___ EXTRACT TO READ

HI,
I thought I would share with you my experiences about making change
work (and stick) for the better.
This is based on personal experience of successfully implementing
(and subsequently living with the resulting improvements) a
fundamental change through processes in the largest Research
organisation in Europe, employing over 11,000 staff.
Whilst we did use process re-engineering to achieve lasting change,
it had to be accompanied by other reforms.
Text books on change will tell you there are at least four doors into
change - through organisation, through culture, through people, or
through processes.
Many favour organisation as the starting point. A radical new
organisation chart can be drawn and communicated in days and
communicated in weeks. Apparently job done. Not so. The fact is that
organisations are far more persistent than structure charts. Real
change needs something deeper.
There are management consultancies (sorry, but the next bit is true)

______

GIVEN INSTRUCTION A → Swap "process re-engineering" for "business process redesign" and write out the passage on lasting change from "This is based" up to and including "through processes.".

___ EXERCISE INPUT

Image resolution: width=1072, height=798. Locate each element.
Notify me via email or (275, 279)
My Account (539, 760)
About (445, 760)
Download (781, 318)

______

GIVEN INSTRUCTION B → Show every line of the entries that contains the string "Locate", with case counting.

WRITTEN ANSWER A →
This is based on personal experience of successfully implementing
(and subsequently living with the resulting improvements) a
fundamental change through processes in the largest Research
organisation in Europe, employing over 11,000 staff.
Whilst we did use business process redesign to achieve lasting change,
it had to be accompanied by other reforms.
Text books on change will tell you there are at least four doors into
change - through organisation, through culture, through people, or
through processes.

WRITTEN ANSWER B →
Image resolution: width=1072, height=798. Locate each element.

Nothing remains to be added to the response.